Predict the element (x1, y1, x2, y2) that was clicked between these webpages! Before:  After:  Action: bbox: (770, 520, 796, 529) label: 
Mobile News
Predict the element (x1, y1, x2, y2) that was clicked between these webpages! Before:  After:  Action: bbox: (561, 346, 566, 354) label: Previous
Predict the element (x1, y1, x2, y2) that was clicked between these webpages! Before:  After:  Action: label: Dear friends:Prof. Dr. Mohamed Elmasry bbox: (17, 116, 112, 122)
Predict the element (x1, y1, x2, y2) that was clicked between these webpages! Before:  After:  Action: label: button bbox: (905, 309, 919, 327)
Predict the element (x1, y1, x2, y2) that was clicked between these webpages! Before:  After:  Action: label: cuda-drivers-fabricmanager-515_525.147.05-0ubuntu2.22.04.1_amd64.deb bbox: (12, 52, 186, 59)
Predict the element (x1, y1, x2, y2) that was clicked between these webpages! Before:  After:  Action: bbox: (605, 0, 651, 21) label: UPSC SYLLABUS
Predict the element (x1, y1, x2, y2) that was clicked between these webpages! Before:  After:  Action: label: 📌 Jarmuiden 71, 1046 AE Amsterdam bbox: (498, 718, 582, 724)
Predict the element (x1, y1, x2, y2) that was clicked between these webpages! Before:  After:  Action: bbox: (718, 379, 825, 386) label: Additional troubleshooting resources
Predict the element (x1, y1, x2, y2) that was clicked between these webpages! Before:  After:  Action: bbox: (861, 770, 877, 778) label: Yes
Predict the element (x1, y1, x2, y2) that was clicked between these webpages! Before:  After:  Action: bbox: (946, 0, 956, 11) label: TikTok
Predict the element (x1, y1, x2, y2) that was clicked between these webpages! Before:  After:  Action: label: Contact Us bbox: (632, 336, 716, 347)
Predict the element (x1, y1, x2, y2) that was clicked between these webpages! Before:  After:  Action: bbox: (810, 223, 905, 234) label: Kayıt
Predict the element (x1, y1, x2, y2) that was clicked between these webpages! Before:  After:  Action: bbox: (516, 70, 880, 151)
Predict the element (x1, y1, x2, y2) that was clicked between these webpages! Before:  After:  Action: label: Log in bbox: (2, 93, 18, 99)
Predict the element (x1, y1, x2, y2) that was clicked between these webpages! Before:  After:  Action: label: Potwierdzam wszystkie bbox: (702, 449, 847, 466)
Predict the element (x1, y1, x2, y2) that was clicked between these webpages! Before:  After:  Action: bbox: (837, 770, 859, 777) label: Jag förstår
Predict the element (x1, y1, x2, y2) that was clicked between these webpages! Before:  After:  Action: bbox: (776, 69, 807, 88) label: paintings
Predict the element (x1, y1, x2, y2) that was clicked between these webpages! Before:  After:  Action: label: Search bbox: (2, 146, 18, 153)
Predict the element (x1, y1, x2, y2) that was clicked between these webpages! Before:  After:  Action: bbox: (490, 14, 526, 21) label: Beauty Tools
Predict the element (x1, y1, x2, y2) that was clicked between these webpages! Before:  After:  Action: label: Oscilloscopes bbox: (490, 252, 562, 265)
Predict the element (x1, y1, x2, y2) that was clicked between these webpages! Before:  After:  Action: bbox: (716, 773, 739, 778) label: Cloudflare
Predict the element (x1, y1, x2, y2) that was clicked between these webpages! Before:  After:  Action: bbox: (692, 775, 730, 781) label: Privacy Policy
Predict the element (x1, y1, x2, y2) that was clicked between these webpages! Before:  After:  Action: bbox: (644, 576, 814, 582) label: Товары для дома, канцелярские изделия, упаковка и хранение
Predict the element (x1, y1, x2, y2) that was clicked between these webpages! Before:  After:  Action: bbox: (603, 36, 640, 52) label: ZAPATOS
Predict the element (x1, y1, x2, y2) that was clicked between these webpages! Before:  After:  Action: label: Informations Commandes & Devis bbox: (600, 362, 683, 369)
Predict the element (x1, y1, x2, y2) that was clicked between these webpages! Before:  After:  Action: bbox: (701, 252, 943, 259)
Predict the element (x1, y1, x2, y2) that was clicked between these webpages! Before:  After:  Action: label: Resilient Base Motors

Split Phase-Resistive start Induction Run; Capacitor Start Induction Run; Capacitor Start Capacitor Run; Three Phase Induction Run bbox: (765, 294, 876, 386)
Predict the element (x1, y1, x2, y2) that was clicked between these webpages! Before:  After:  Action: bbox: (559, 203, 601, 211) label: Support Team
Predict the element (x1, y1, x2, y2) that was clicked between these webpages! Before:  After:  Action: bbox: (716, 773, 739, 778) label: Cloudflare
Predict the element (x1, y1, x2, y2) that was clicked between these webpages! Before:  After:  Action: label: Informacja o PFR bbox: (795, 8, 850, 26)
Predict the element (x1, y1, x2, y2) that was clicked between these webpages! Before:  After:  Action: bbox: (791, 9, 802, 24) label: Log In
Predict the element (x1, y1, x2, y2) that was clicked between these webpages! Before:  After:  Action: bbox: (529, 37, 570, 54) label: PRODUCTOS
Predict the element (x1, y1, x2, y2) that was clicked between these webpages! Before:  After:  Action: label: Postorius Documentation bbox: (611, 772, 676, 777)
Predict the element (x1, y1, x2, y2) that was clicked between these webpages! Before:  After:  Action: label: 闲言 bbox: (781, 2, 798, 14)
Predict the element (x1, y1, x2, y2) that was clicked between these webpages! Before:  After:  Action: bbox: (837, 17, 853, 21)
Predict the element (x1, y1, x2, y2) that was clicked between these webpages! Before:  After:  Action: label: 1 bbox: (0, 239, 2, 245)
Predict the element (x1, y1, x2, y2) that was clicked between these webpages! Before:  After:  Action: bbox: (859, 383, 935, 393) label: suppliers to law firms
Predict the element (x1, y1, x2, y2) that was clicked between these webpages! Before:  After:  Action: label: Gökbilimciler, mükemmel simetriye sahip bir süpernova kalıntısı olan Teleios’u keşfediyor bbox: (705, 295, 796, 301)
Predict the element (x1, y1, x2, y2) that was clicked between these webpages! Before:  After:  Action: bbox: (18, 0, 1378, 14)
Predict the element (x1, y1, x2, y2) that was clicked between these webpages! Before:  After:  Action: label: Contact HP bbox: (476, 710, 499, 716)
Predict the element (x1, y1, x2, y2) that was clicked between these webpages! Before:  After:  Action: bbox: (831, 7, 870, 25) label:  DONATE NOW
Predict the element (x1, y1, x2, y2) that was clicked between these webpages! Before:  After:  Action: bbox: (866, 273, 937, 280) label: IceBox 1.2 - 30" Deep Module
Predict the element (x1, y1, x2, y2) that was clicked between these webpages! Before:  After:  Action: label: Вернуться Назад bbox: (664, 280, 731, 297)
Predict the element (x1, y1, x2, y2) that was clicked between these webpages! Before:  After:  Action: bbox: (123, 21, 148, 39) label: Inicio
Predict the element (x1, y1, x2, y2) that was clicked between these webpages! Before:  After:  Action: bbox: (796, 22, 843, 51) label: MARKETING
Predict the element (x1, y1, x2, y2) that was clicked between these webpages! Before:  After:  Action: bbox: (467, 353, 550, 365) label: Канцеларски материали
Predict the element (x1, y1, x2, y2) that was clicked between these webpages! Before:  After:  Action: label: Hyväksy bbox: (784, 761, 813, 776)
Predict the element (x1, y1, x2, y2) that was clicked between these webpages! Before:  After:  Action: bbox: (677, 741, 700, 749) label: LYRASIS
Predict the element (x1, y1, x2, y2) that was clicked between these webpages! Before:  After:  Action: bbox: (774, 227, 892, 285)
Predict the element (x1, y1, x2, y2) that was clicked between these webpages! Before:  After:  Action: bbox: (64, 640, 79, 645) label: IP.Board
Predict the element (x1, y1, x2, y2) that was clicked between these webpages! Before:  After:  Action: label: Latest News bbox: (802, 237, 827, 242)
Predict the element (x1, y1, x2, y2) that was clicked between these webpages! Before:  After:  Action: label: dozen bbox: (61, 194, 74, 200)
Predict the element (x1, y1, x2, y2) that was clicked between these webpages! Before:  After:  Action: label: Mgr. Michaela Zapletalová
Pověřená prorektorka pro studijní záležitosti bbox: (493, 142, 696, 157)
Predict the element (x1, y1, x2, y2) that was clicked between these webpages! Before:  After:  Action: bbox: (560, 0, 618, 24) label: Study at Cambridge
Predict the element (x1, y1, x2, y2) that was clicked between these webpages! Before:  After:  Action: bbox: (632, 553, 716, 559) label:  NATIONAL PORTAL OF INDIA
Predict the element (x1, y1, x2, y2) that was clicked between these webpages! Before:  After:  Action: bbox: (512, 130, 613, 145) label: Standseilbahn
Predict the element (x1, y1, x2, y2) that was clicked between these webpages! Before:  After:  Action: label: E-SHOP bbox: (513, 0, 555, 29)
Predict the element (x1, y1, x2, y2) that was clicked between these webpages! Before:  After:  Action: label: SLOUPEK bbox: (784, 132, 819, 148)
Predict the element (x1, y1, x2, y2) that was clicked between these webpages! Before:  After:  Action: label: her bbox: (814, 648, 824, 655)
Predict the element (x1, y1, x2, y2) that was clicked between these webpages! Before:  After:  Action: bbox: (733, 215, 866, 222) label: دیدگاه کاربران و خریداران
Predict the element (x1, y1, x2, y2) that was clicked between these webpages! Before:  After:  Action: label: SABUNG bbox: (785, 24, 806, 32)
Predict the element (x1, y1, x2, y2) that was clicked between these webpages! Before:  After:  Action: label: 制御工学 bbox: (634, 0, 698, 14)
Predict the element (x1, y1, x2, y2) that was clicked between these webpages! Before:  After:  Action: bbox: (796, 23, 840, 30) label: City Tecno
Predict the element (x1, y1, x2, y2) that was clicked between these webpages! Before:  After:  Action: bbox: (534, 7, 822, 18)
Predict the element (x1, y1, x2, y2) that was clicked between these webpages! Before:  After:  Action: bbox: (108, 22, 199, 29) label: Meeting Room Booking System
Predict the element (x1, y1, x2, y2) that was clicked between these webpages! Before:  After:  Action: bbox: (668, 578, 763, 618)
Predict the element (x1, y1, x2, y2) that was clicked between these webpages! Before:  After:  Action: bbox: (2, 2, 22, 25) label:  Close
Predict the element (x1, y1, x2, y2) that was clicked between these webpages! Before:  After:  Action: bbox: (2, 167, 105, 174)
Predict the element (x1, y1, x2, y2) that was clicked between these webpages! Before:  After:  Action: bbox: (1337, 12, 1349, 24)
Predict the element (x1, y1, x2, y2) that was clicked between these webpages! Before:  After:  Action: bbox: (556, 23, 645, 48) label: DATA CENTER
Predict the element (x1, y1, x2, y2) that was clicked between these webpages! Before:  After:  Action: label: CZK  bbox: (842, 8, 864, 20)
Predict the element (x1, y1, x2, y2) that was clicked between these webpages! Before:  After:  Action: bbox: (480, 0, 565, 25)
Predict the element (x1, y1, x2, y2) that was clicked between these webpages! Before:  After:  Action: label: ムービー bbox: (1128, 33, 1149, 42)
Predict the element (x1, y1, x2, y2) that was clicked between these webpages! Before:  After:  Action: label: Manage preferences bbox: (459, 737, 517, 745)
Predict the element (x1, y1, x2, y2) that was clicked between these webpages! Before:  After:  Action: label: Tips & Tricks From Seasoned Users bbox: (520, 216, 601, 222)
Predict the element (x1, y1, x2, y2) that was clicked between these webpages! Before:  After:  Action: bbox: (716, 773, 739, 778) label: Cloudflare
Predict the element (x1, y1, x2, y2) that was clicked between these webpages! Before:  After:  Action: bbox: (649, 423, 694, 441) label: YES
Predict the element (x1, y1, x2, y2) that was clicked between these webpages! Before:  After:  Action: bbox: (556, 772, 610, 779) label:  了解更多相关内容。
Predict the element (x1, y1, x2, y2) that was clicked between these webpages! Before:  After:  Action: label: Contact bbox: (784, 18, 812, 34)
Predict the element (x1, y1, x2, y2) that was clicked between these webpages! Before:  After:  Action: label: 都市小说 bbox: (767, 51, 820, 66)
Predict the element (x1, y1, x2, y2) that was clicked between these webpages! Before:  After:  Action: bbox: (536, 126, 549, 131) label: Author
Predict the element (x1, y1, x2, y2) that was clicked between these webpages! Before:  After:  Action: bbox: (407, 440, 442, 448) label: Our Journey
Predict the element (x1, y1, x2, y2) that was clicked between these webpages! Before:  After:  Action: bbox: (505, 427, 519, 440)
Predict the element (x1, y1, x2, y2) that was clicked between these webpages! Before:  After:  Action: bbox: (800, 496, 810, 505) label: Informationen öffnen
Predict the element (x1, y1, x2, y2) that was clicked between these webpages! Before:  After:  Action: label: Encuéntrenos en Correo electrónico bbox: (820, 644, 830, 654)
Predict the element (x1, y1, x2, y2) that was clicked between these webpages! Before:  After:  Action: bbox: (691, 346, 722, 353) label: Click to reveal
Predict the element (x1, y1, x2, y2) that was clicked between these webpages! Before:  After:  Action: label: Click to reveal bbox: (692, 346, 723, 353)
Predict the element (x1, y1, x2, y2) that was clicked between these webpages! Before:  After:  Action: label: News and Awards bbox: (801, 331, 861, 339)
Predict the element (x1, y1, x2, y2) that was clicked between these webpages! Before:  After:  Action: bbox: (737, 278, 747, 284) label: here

_Problem to work on_: List the records above as a numbered list, from the one containing "427, 519, 440)" through the one containing "644, 830, 654)", both included, and leave out any blank lines.

_Full solution_:
1. Predict the element (x1, y1, x2, y2) that was clicked between these webpages! Before:  After:  Action: bbox: (505, 427, 519, 440)
2. Predict the element (x1, y1, x2, y2) that was clicked between these webpages! Before:  After:  Action: bbox: (800, 496, 810, 505) label: Informationen öffnen
3. Predict the element (x1, y1, x2, y2) that was clicked between these webpages! Before:  After:  Action: label: Encuéntrenos en Correo electrónico bbox: (820, 644, 830, 654)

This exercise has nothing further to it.